Impressions in CTV: what they count and what they don't
A CTV impression is recorded when the VAST impression beacon fires — the signal that the ad began rendering on the device. This is a technical event, not a confirmed human viewing event. One impression = one ad delivery to one device, in theory.
The complication: a device is not a person. A smart TV in a living room is typically a shared device. One impression to that device may represent viewing by one person, two people, or five people watching together. CTV impressions are device-level, not person-level — a critical distinction when comparing CTV reach numbers to people-based reach in other media.
Impression volume is the most basic delivery metric — the raw count of how many times your ad was served. It is necessary but not sufficient for evaluating campaign performance. High impression volume with poor reach means you are over-serving the same households repeatedly. High impression volume with strong reach means you are building broad coverage.
Reach in CTV: unique households vs unique viewers
Reach measures the unduplicated number of unique viewers or households exposed to your campaign. It is the foundational metric for understanding how broadly your message travelled — one impression to the same household ten times is one reached household, not ten.
Household reach vs person reach
CTV reach is almost always measured at the household level rather than the individual level. This is because CTV identity is anchored to devices and IP addresses — not individual user accounts. A household may have one JioCinema account watched by three family members. The platform can count one household reached; it cannot reliably distinguish three individuals without explicit user-level login data tied to individual profiles.
Some platforms are building person-level reach capabilities using logged-in user data (JioCinema with Jio account logins, YouTube with Google accounts). These are valuable where available but represent a minority of CTV impressions in India's open ecosystem. Most reach measurement is still household-level.

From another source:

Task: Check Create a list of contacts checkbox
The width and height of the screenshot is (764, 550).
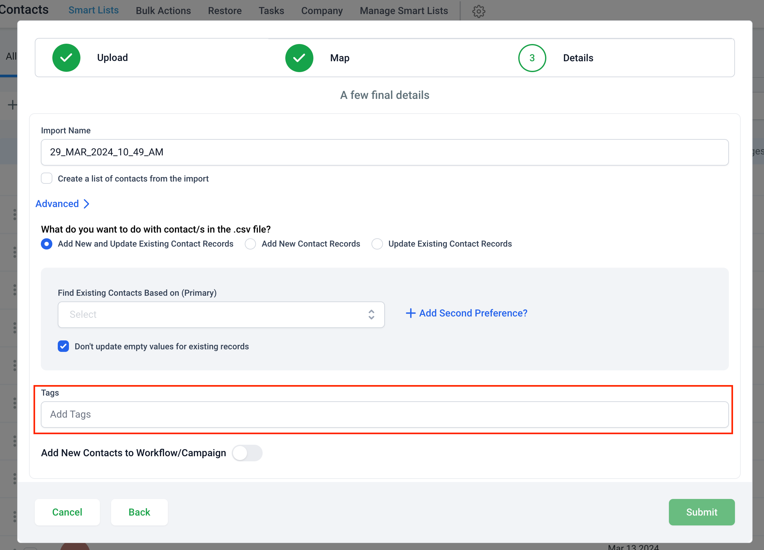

Cross-publisher reach deduplication
Here is where India CTV measurement breaks down significantly: there is no reliable way to deduplicate reach across publishers. If your campaign runs on JioCinema and Zee5 simultaneously, you cannot determine how many households saw your ad on both platforms. Each publisher reports its own reached households — and those reports overlap in unknown ways.
In the absence of cross-publisher deduplication, actual reach is typically lower than the sum of publisher-reported reach. The degree of overlap depends on which publishers you use and what content those audiences share. Industry estimates suggest overlap of 15–30% between major India CTV platforms, but these estimates are not verified with precision.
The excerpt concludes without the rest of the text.